#### Problem statement
In the records below, begin at the line containing "Long-Term Care (479, 1105)" and end at the line containing "About Malone (822, 1066)"; quote every line in that span exactly, including both boundary lines, and no others.

==========

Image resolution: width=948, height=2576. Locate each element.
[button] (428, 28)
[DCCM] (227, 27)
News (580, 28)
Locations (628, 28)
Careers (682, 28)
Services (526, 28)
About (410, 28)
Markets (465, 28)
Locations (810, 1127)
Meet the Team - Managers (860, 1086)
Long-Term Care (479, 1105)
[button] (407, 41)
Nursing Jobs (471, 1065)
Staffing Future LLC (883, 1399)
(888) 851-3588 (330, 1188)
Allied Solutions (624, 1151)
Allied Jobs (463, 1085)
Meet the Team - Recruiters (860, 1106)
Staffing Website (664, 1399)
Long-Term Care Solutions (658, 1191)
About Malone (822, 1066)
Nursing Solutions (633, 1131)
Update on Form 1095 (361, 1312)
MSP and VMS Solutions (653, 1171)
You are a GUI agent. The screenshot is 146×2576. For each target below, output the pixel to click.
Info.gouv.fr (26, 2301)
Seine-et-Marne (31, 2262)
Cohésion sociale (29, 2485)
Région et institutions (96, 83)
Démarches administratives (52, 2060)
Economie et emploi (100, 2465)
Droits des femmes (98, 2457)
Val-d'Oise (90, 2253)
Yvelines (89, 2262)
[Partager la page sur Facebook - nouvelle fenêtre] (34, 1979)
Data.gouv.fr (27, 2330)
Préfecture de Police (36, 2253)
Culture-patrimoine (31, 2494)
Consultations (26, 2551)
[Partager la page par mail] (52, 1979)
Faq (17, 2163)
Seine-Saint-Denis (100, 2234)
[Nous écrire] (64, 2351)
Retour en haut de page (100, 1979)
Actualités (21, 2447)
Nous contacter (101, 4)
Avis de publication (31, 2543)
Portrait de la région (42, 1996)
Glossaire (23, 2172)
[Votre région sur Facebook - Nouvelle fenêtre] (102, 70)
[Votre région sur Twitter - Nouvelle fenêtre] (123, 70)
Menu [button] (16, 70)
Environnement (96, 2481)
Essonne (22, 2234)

==========

#### Result for this task
Long-Term Care (479, 1105)
[button] (407, 41)
Nursing Jobs (471, 1065)
Staffing Future LLC (883, 1399)
(888) 851-3588 (330, 1188)
Allied Solutions (624, 1151)
Allied Jobs (463, 1085)
Meet the Team - Recruiters (860, 1106)
Staffing Website (664, 1399)
Long-Term Care Solutions (658, 1191)
About Malone (822, 1066)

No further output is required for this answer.